He did not detail how the union proposals would result in that cost, or over what time frame.

Fain has rejected the carmakers’ assertions that union demands would cost too much, saying the companies have spent billions on share buy-backs and executive salaries.

Suppliers and other industries that depend on carmakers and their workers could see demand and cash dry up if the UAW shut down Detroit Three’s US manufacturing operations. The stand-off has become a political issue with President Joe Biden, facing re-election next year, prominently calling for a deal.

Biden is pouring billions in federal subsidies into expanding sales of electric vehicles. But the shift to EVs could threaten UAW combustion powertrain jobs. The union has not endorsed Biden’s re-election.
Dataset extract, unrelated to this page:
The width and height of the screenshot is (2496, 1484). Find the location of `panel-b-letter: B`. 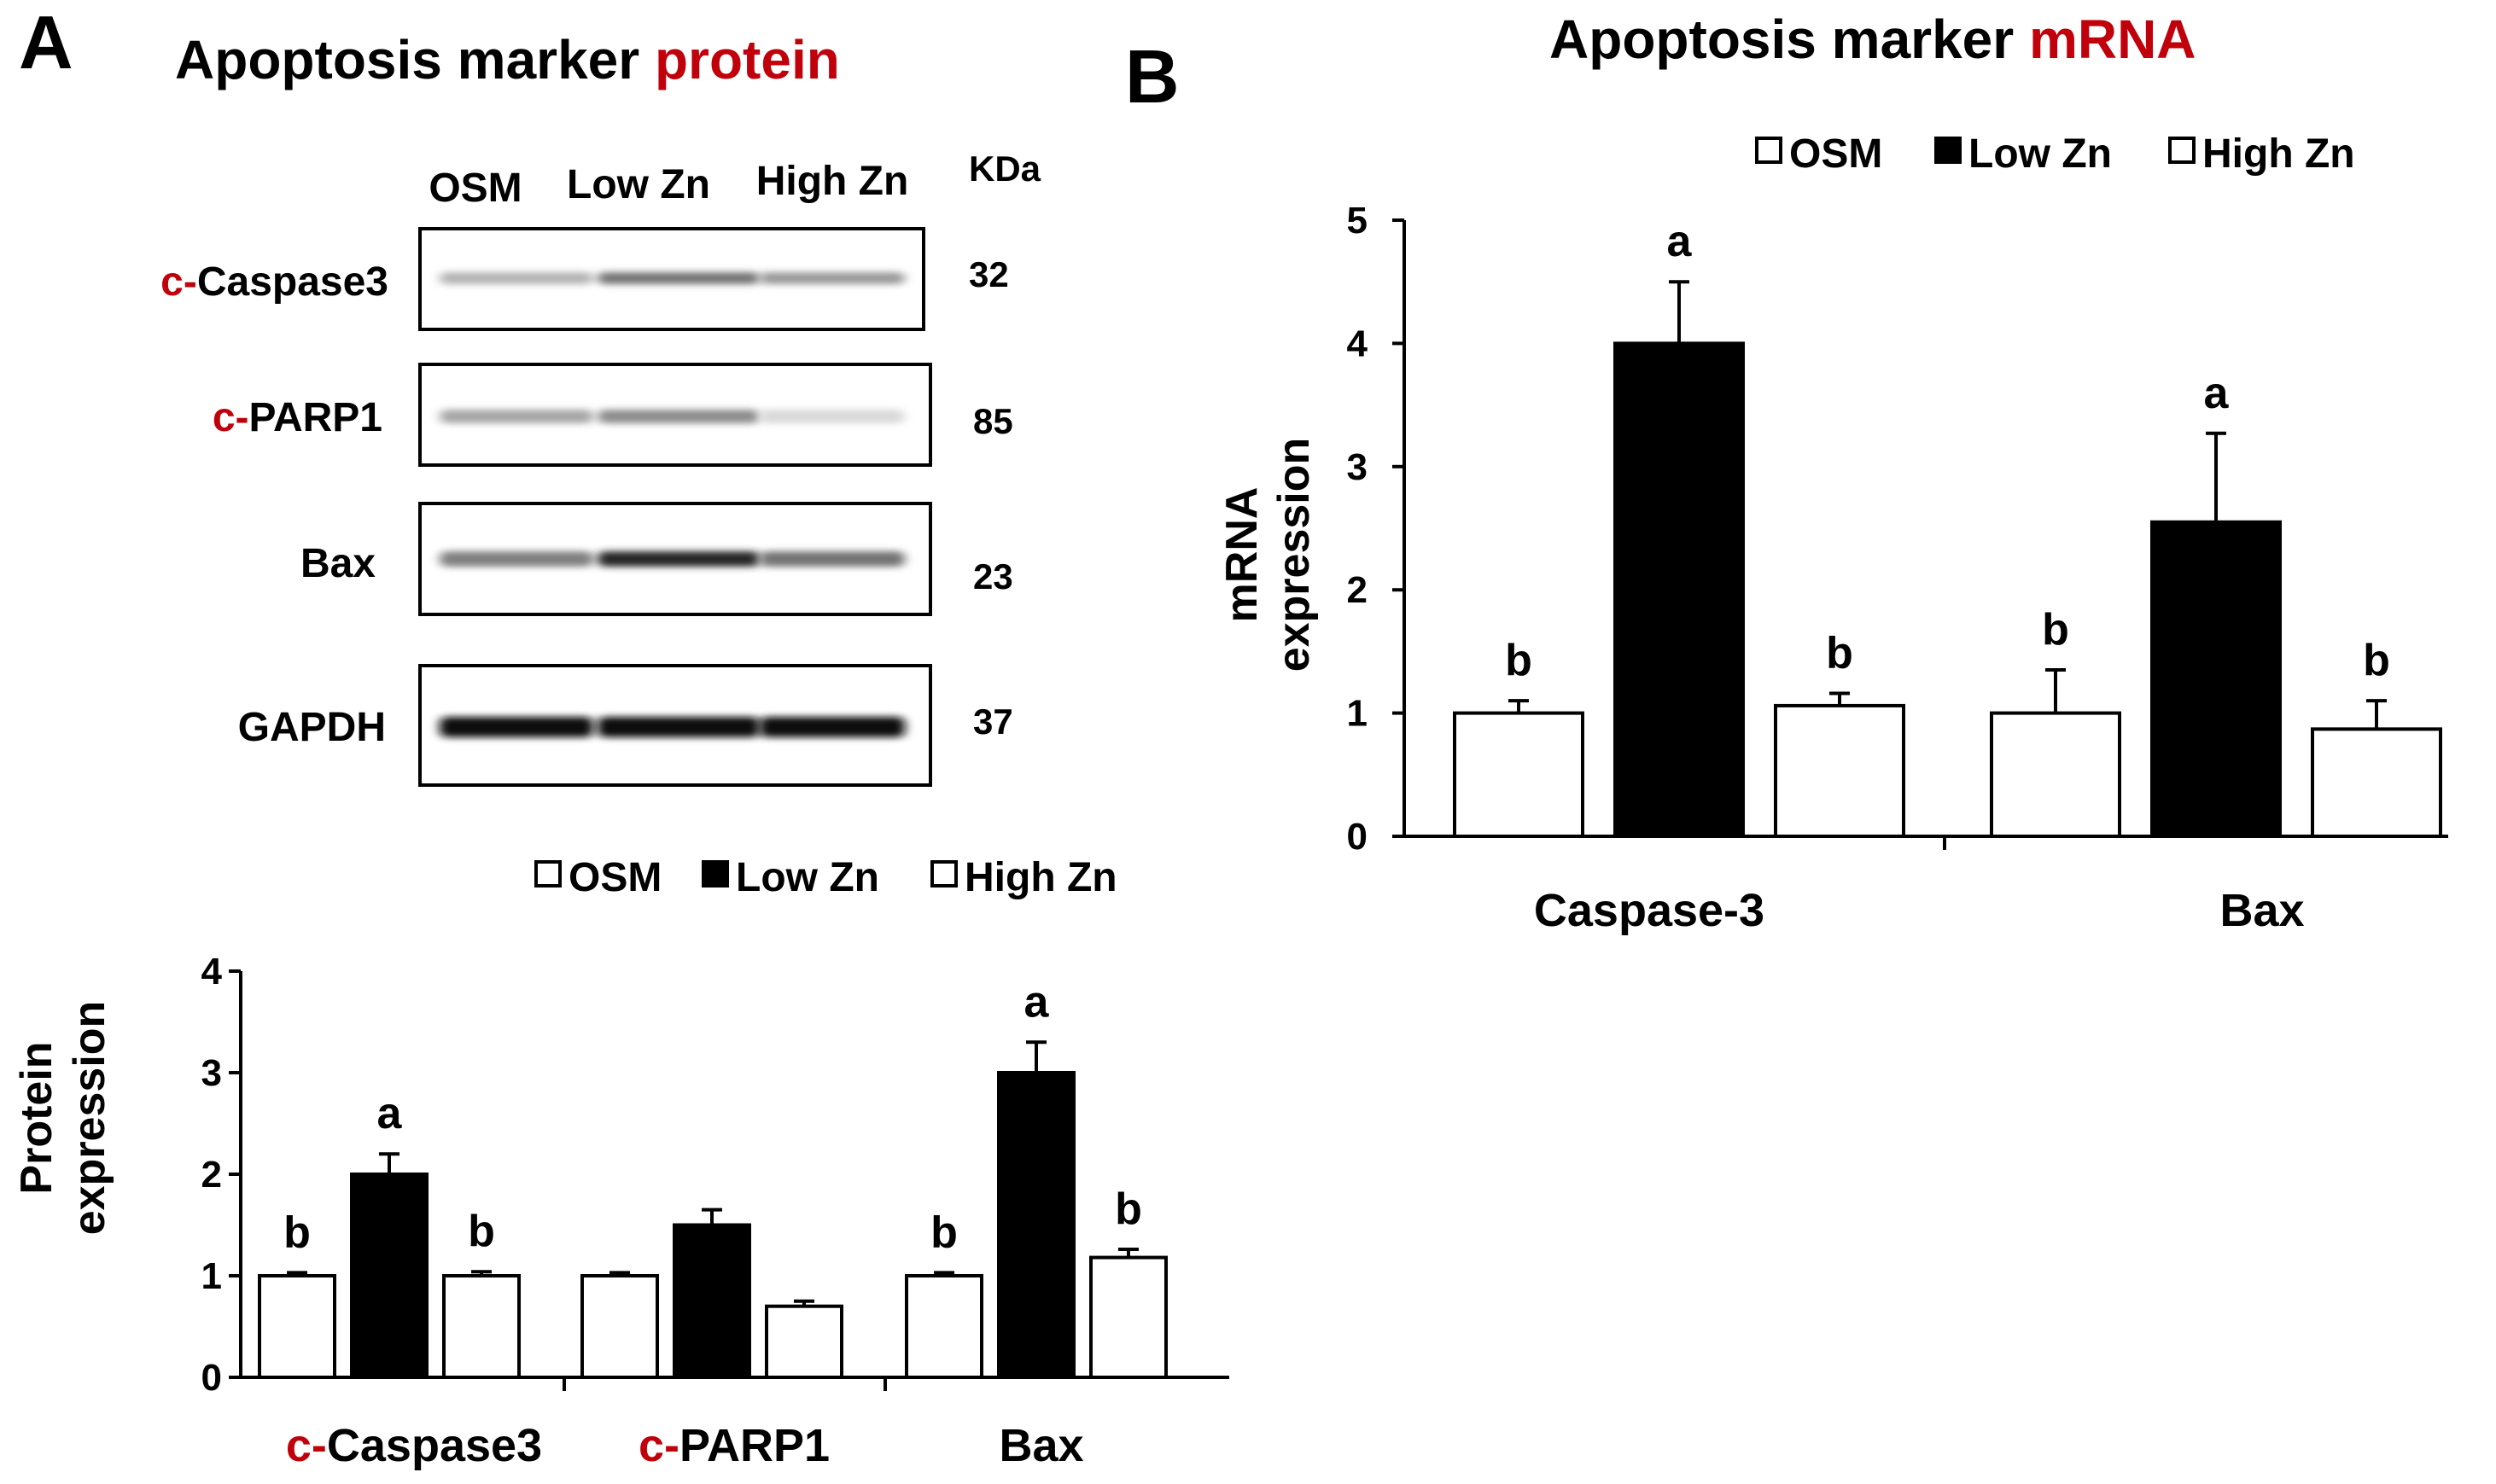

panel-b-letter: B is located at coordinates (1152, 77).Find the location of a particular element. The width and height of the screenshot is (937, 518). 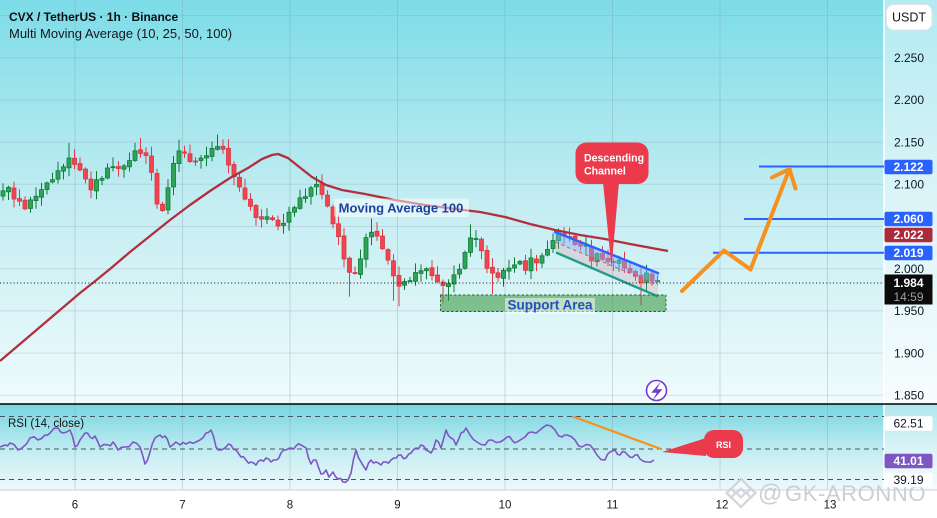

svg-text: 39.19 is located at coordinates (908, 480).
“I think the Biden administration just continues to watch this slow-moving car crash as its EV strategy collides head on with unions,” Wedbush analyst Dan Ives said.

UAW President Fain has taken an unorthodox approach to the negotiations, bargaining with all three Detroit carmakers simultaneously. Past UAW leaders chose one company to set a contract pattern for the other two. Fain has played the companies against each other, seeking to drive up their offers.

While a deal with one or more of the carmakers could come at any time, the disruption is an opportunity for non-union carmakers in the United States, including Tesla, Toyota, Honda and Mercedes.

Those non-union factories, plus imported vehicles, account for more than half of the vehicles sold in the US market.

A full strike would hit earnings by about US$400 million to US$500 million at each affected carmaker per week of lost production, Deutsche Bank has estimated. Some of those losses could be recouped by boosting production schedules after a strike, but that possibility fades as a strike extends to weeks or months.